The Engineers’ motives are unclear, too. They apparently sacrifice themselves to bring life to other planets, including ours, but then want to kill us so badly that one of them tries to fly to earth and presumably spread the horrible black goo that turns humans into monsters that are most definitely more dangerous than actual humans are. If you want to wipe out a planet, use bombs, or poison, or deregulate its financial system, or use something that kills everyone, not something that turns everyone into deadlier monsters than they already are. Ambiguity is fine, and there’s no reason to think we would fully comprehend the actions of an alien race, but I’m left feeling like the Engineers just did what the script told them to do.

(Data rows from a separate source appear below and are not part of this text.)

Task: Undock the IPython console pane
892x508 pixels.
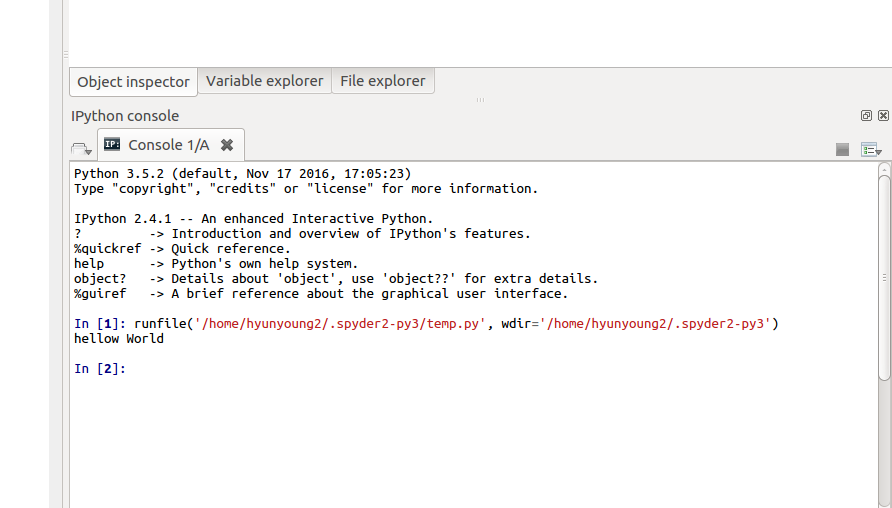Action: [866, 115]
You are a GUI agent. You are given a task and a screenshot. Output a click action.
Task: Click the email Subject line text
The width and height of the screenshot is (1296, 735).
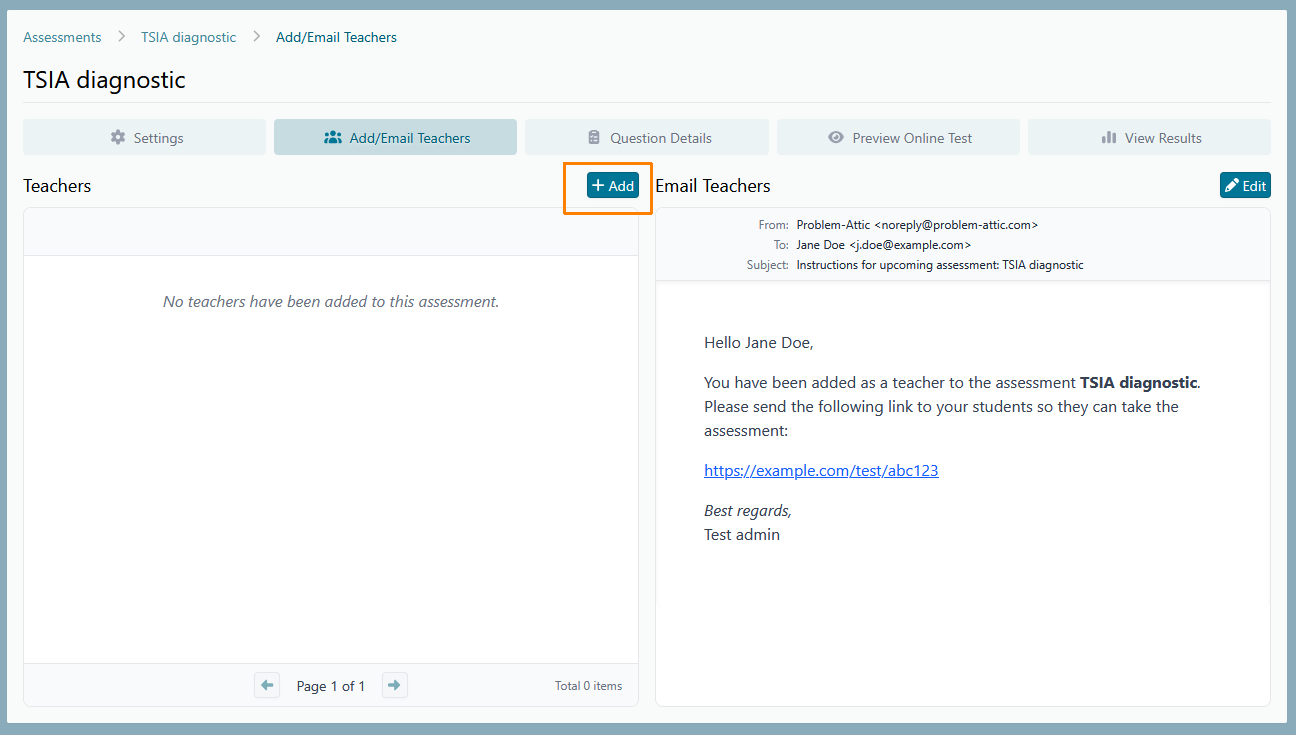(939, 265)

On the plus side, Ridley Scott still makes very pretty sci-fi movies, though it’s hard to give him points because he’s Ridley Scott and you expect everything to look pretty. But it does look pretty! The main cast was mostly good: Idris Elba is enjoyable as the roughneck captain, though I don’t know what kind of accent he was doing, but still: Idris Elba in space! Michael Fassbender is great as the enigmatic artificial person David. Noomi Rapace is no Sigourney Weaver, but her character is tough, sympathetic, and resourceful (though also dumb). Charlize Theron was okay but didn’t do much but act cold to people and not know how to run sideways when it really counted.
Bottom line: Prometheus is definitely entertaining, absolutely worth seeing if only to participate in the frenzied, confused discussion, but sadly not a classic sci-fi film for the ages.